_WHAT IS EXPECTED:_
Would you return every line of the listing below that has "checkbox" in it?

_INFORMATION SHOWN:_
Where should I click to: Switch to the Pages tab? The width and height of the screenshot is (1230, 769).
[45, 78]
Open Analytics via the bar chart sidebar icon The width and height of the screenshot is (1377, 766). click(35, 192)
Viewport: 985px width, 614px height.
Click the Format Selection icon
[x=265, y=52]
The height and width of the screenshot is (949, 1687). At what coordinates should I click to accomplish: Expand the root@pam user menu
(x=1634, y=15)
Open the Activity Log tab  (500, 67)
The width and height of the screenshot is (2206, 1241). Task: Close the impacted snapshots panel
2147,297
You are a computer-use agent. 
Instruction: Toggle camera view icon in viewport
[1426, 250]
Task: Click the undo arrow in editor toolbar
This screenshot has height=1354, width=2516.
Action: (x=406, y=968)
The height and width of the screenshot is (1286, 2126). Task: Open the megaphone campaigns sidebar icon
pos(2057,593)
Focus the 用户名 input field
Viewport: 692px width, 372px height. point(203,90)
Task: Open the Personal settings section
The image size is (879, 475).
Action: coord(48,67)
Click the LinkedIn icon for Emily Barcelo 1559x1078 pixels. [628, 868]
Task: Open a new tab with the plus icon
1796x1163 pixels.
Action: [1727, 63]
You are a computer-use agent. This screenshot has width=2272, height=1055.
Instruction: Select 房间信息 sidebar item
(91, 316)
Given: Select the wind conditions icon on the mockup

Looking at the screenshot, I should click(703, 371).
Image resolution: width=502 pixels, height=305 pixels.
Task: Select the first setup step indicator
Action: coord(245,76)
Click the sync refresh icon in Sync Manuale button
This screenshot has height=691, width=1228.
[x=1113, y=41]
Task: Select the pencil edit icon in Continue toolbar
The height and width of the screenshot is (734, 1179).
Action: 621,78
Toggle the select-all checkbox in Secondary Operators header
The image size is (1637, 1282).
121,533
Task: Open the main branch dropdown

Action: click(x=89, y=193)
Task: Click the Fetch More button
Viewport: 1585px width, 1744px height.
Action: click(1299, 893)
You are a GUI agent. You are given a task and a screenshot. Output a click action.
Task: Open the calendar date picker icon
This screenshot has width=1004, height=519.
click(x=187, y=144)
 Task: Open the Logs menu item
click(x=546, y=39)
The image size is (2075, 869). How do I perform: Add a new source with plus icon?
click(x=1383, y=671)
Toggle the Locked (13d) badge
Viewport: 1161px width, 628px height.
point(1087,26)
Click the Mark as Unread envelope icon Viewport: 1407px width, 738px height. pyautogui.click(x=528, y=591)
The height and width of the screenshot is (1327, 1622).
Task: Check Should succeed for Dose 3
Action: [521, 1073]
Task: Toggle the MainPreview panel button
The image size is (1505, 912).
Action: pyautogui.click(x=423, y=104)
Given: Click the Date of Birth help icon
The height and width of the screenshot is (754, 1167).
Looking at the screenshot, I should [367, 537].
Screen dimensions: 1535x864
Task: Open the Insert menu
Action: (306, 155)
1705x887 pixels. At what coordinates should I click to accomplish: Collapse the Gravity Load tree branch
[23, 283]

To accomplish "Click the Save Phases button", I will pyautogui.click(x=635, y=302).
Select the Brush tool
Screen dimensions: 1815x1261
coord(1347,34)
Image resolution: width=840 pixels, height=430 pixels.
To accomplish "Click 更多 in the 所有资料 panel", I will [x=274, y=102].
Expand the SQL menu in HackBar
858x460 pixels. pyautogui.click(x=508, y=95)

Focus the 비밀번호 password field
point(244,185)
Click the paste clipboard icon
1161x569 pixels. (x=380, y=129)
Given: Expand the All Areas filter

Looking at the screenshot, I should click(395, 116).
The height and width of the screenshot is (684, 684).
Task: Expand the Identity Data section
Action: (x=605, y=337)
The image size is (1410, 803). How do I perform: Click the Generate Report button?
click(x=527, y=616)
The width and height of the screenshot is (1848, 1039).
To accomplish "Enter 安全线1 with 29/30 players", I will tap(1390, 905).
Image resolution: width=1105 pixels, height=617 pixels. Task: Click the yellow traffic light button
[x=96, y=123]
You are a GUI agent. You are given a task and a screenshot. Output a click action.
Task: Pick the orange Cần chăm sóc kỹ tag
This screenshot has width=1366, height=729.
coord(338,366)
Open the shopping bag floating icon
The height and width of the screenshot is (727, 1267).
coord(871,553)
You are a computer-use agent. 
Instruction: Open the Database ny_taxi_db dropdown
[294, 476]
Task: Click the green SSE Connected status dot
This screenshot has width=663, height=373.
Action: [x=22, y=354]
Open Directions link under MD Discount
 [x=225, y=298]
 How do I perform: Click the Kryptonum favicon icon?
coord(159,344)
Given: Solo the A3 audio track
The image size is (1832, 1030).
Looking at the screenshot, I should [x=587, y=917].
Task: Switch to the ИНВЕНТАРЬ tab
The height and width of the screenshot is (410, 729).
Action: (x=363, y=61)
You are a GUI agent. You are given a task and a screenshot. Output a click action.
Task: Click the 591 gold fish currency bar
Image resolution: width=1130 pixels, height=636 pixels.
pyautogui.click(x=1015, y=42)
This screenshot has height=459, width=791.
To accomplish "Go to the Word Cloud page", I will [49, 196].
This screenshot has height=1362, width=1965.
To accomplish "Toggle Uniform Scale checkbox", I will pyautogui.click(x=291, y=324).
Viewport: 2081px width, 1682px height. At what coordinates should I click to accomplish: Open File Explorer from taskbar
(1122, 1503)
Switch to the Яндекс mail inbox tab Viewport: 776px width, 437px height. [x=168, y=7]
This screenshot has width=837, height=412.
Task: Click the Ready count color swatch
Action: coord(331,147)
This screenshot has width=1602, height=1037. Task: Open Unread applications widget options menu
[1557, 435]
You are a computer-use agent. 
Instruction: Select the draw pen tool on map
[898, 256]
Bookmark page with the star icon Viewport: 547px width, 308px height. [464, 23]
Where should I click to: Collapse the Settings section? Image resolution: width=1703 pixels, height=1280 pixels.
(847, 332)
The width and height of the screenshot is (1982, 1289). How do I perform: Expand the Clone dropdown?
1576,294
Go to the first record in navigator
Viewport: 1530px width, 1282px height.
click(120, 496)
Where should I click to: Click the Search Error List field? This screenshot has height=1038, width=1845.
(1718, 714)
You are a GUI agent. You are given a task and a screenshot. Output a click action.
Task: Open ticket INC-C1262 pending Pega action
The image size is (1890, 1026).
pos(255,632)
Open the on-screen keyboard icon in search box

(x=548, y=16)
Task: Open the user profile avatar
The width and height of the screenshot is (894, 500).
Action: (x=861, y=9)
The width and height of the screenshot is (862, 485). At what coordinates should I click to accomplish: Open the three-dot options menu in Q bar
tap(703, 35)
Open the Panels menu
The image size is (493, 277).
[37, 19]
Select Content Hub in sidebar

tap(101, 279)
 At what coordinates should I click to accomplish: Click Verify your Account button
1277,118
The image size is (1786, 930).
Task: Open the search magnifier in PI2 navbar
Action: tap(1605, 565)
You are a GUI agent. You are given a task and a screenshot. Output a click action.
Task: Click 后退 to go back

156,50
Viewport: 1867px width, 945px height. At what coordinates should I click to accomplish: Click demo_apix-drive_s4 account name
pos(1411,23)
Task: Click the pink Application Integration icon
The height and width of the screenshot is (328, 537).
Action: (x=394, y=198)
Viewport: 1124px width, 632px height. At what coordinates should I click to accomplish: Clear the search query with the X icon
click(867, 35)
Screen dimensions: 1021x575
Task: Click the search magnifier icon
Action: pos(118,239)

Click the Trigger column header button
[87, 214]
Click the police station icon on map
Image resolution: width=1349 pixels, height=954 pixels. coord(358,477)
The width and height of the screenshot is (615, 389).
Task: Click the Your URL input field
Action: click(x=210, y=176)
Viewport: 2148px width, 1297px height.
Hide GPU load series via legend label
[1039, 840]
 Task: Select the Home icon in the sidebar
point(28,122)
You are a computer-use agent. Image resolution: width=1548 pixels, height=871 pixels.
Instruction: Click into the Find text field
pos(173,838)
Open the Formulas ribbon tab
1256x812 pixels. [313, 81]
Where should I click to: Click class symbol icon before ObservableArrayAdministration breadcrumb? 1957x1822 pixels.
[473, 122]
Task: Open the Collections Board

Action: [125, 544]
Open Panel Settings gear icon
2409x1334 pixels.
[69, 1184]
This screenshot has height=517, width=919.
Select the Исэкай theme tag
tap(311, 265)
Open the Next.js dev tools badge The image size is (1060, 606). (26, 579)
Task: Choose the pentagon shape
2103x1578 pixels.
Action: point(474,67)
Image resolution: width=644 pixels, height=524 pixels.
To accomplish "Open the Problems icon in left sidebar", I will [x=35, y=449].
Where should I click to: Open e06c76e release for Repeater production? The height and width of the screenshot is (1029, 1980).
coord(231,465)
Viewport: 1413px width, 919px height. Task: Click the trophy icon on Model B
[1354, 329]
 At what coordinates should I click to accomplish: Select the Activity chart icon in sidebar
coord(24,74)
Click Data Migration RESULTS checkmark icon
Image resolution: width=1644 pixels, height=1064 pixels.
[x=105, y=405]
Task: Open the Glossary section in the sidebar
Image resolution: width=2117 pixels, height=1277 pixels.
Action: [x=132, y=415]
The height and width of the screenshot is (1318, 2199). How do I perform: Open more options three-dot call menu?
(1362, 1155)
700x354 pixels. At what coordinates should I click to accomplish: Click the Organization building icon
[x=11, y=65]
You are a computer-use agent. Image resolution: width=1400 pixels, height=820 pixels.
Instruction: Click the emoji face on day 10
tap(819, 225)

_SOLVED EXERCISE:_
Toggle the select-all checkbox in Secondary Operators header
To accomplish "Toggle Uniform Scale checkbox", I will pyautogui.click(x=291, y=324).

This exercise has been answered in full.